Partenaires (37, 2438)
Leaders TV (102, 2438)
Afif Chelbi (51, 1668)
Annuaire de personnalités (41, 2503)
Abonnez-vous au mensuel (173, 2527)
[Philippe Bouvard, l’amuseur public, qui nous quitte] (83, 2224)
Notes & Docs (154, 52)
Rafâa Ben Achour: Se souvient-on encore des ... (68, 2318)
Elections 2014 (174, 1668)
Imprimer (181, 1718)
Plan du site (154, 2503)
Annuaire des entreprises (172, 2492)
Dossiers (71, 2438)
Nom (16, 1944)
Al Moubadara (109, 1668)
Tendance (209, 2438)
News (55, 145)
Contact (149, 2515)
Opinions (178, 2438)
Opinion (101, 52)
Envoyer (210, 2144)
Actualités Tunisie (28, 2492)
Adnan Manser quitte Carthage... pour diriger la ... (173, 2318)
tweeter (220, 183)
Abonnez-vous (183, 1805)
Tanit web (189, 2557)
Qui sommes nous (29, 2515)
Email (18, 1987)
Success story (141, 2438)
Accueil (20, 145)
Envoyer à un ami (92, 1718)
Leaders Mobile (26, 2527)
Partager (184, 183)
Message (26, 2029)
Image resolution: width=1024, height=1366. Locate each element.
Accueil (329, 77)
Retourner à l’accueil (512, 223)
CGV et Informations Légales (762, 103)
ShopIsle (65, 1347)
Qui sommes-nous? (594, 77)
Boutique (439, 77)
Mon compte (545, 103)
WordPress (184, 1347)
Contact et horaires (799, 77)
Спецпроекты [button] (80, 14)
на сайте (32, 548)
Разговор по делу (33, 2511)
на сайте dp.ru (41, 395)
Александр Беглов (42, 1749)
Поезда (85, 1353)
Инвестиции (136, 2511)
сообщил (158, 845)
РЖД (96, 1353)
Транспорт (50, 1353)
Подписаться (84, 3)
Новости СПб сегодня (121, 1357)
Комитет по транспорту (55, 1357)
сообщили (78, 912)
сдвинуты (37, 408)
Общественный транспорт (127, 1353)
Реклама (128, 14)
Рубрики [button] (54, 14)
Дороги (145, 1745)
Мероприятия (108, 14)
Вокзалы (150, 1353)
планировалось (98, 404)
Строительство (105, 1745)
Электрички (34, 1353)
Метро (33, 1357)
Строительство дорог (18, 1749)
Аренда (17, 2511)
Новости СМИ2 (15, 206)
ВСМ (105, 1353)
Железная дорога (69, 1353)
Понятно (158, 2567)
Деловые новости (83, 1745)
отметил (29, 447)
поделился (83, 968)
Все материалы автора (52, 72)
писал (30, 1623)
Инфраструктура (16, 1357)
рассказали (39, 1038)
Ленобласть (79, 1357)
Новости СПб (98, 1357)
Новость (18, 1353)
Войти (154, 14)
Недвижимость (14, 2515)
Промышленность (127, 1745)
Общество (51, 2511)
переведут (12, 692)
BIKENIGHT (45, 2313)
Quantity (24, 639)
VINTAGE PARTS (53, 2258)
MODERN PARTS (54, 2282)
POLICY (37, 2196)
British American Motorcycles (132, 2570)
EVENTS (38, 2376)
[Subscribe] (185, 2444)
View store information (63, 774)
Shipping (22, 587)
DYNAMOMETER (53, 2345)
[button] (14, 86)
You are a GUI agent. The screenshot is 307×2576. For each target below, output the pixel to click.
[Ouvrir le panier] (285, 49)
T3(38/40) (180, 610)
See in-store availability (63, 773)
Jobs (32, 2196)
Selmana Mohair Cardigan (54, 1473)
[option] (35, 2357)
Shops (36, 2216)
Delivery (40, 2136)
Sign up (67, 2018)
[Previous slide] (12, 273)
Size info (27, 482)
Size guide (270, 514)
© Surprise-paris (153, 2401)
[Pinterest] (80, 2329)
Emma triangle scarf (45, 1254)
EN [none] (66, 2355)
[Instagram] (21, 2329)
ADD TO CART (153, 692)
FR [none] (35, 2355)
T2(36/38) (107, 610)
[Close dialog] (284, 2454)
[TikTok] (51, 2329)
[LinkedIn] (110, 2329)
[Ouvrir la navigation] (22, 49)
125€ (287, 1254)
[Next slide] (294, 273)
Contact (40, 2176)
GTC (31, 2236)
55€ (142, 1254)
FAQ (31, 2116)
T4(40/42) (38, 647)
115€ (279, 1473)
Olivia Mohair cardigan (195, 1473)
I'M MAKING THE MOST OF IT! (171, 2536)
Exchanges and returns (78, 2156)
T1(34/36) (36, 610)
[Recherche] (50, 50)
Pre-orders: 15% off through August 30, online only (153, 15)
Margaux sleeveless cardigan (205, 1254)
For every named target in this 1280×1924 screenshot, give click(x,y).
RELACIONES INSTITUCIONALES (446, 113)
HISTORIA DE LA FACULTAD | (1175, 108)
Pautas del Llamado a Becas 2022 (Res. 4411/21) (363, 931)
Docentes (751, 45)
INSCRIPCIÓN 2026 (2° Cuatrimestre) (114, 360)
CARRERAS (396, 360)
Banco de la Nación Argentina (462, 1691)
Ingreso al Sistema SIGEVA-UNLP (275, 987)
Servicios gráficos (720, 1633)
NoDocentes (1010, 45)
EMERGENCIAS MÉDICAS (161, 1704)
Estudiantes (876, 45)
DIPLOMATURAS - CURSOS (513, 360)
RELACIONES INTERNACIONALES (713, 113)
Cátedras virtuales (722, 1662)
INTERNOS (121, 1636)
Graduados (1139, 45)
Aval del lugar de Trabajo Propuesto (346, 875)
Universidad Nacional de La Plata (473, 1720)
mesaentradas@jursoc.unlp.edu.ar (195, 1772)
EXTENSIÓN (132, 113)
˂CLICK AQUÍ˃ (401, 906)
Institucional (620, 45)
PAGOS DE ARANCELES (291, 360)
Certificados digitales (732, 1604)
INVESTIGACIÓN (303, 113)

☆ ☆ ☆ ☆ ☆ ☆ ☆

### WHAT NEEDS TO BE DONE
Beginning with the first line of the entries, repeat each line exactly until you have reproduced the one containing "Rafâa Ben Achour: Se", and add nothing further.

### ANSWER SECTION
Partenaires (37, 2438)
Leaders TV (102, 2438)
Afif Chelbi (51, 1668)
Annuaire de personnalités (41, 2503)
Abonnez-vous au mensuel (173, 2527)
[Philippe Bouvard, l’amuseur public, qui nous quitte] (83, 2224)
Notes & Docs (154, 52)
Rafâa Ben Achour: Se souvient-on encore des ... (68, 2318)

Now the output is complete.